EJABBERD_ENABLED = True
EJABBERD_HOST = "localhost"           # or a HUB_HOSTS name -- see "One shared server" below
EJABBERD_DOMAIN = "your-xmpp-domain"  # the vhost ejabberd serves, e.g. "pyobs.example.org"
EJABBERD_API_URL = "http://127.0.0.1:5281/api"

A module’s XMPP identity is its comm.user config key, resolved the same way this app already resolves acl: blocks (so it works whether comm: is defined locally, via {include}, or via a YAML anchor merge key). A module with no comm: block at all (e.g. a pure HTTP module) is skipped entirely everywhere below – there’s nothing for it to connect to, so there’s no “should be connected but isn’t” mismatch worth surfacing for it.

Where it surfaces

  • Dashboard – a summary tile (connected / registered counts, node status as a tooltip) alongside the existing Total/Running/Stopped/RAM/CPU tiles, plus a small filled-green “connected” / outlined-amber “not connected” icon per module row. The tile’s denominator is this installation’s own modules that have a comm_user and aren’t deactivated – not ejabberd’s fleet-wide registered-account count, which can include unrelated accounts (admin, other roles) that have nothing to do with any module here.

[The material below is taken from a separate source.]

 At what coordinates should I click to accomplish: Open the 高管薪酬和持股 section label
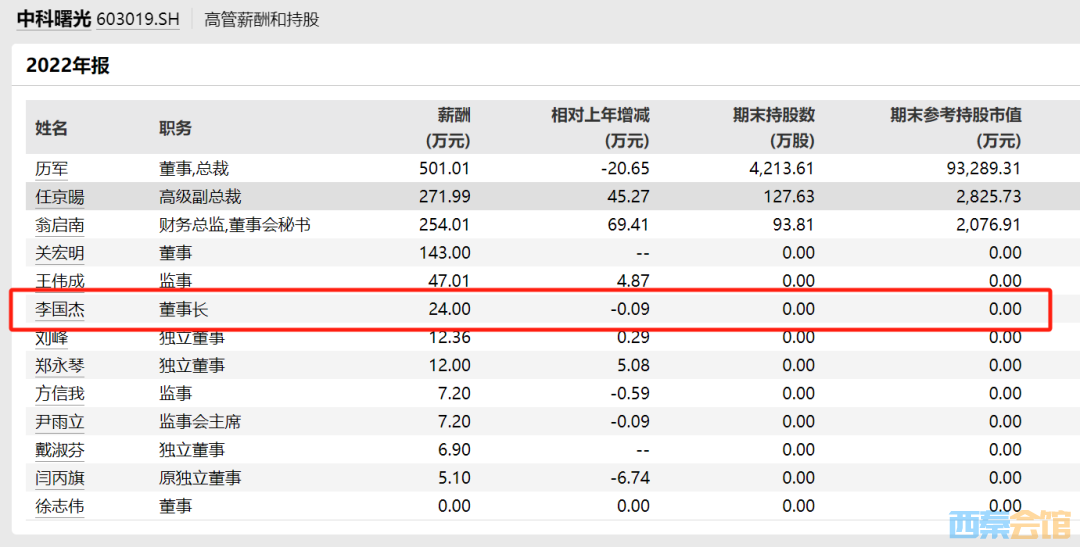click(261, 19)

  • Module detail page (Overview tab) – connected-since/IP/connection type if live, or last-seen (with the actual disconnect reason, if any) if not, or “not a registered account” if comm.user doesn’t correspond to a real ejabberd account at all.

Both are gated on the module’s own running status: a stopped module never shows a “connected” state, even if another module happens to share its comm.user and is currently connected under that identity (a real, supported configuration – e.g. a _test copy of a module reusing a real module’s identity for testing).

Data layer

The primary mechanism is ejabberd’s HTTP admin API, mod_http_api – not ejabberdctl subprocess calls – since it’s roughly 50-60x faster per call (hits the already-running node directly instead of booting a fresh Erlang VM per invocation). ejabberdctl is kept as a documented fallback for hosts that haven’t done the ejabberd-side setup below yet.

Command

Returns

Used for

status

Node status string

Dashboard: is the XMPP backbone itself healthy

stats

A bare integer (registered/online users, uptime)

Dashboard summary tile

connected_users_info

List of connected sessions (JID, IP, connection type, …)

Cross-referencing against modules for the “connected” indicator

registered_users

List of registered account names

Sanity-checking comm.user against real accounts

user_sessions_info

Same shape as one connected_users_info entry

Module page: is this module’s identity connected, since when, from where

get_last

Last-seen timestamp + status, or a disconnect reason, or “not found”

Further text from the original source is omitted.